**Problem description**. Please repeat every entry that follows, keeping each one exactly the same.

**Exercise data**.
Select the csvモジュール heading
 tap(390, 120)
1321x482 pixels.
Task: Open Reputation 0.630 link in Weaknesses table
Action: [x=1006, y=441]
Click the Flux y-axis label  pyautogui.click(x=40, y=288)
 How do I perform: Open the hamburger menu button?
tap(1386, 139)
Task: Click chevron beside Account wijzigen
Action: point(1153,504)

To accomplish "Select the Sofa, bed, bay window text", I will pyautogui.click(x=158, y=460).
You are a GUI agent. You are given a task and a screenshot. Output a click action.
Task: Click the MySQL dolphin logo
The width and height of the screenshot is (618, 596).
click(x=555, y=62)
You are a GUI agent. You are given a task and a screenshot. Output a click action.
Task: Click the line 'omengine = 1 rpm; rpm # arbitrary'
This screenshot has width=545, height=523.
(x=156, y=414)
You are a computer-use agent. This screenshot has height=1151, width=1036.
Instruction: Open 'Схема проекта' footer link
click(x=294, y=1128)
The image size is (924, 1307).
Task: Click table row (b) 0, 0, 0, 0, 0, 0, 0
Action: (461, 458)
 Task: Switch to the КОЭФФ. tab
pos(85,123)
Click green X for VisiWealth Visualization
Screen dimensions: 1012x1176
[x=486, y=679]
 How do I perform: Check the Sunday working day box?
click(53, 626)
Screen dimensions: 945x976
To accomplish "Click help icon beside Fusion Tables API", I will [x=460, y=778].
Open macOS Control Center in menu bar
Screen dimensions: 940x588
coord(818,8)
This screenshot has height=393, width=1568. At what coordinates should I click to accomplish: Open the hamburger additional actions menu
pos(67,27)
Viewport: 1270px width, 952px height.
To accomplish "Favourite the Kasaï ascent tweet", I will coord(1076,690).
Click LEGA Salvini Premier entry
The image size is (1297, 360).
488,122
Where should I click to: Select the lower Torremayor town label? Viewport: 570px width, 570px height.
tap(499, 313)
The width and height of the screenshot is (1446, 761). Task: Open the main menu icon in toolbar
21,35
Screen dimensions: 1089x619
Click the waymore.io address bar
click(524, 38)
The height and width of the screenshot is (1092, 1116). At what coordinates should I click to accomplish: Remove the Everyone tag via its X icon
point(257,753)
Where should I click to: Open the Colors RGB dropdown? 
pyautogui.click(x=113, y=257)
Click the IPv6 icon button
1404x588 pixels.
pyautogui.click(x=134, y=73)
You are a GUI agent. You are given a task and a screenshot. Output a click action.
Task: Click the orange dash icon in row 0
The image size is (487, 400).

**Task output**.
Select the csvモジュール heading
 tap(390, 120)
1321x482 pixels.
Task: Open Reputation 0.630 link in Weaknesses table
Action: [x=1006, y=441]
Click the Flux y-axis label  pyautogui.click(x=40, y=288)
 How do I perform: Open the hamburger menu button?
tap(1386, 139)
Task: Click chevron beside Account wijzigen
Action: point(1153,504)

To accomplish "Select the Sofa, bed, bay window text", I will pyautogui.click(x=158, y=460).
You are a GUI agent. You are given a task and a screenshot. Output a click action.
Task: Click the MySQL dolphin logo
The width and height of the screenshot is (618, 596).
click(x=555, y=62)
You are a GUI agent. You are given a task and a screenshot. Output a click action.
Task: Click the line 'omengine = 1 rpm; rpm # arbitrary'
This screenshot has width=545, height=523.
(x=156, y=414)
You are a computer-use agent. This screenshot has height=1151, width=1036.
Instruction: Open 'Схема проекта' footer link
click(x=294, y=1128)
The image size is (924, 1307).
Task: Click table row (b) 0, 0, 0, 0, 0, 0, 0
Action: (461, 458)
 Task: Switch to the КОЭФФ. tab
pos(85,123)
Click green X for VisiWealth Visualization
Screen dimensions: 1012x1176
[x=486, y=679]
 How do I perform: Check the Sunday working day box?
click(53, 626)
Screen dimensions: 945x976
To accomplish "Click help icon beside Fusion Tables API", I will [x=460, y=778].
Open macOS Control Center in menu bar
Screen dimensions: 940x588
coord(818,8)
This screenshot has height=393, width=1568. At what coordinates should I click to accomplish: Open the hamburger additional actions menu
pos(67,27)
Viewport: 1270px width, 952px height.
To accomplish "Favourite the Kasaï ascent tweet", I will coord(1076,690).
Click LEGA Salvini Premier entry
The image size is (1297, 360).
488,122
Where should I click to: Select the lower Torremayor town label? Viewport: 570px width, 570px height.
tap(499, 313)
The width and height of the screenshot is (1446, 761). Task: Open the main menu icon in toolbar
21,35
Screen dimensions: 1089x619
Click the waymore.io address bar
click(524, 38)
The height and width of the screenshot is (1092, 1116). At what coordinates should I click to accomplish: Remove the Everyone tag via its X icon
point(257,753)
Where should I click to: Open the Colors RGB dropdown? 
pyautogui.click(x=113, y=257)
Click the IPv6 icon button
1404x588 pixels.
pyautogui.click(x=134, y=73)
You are a GUI agent. You are given a task and a screenshot. Output a click action.
Task: Click the orange dash icon in row 0
The image size is (487, 400).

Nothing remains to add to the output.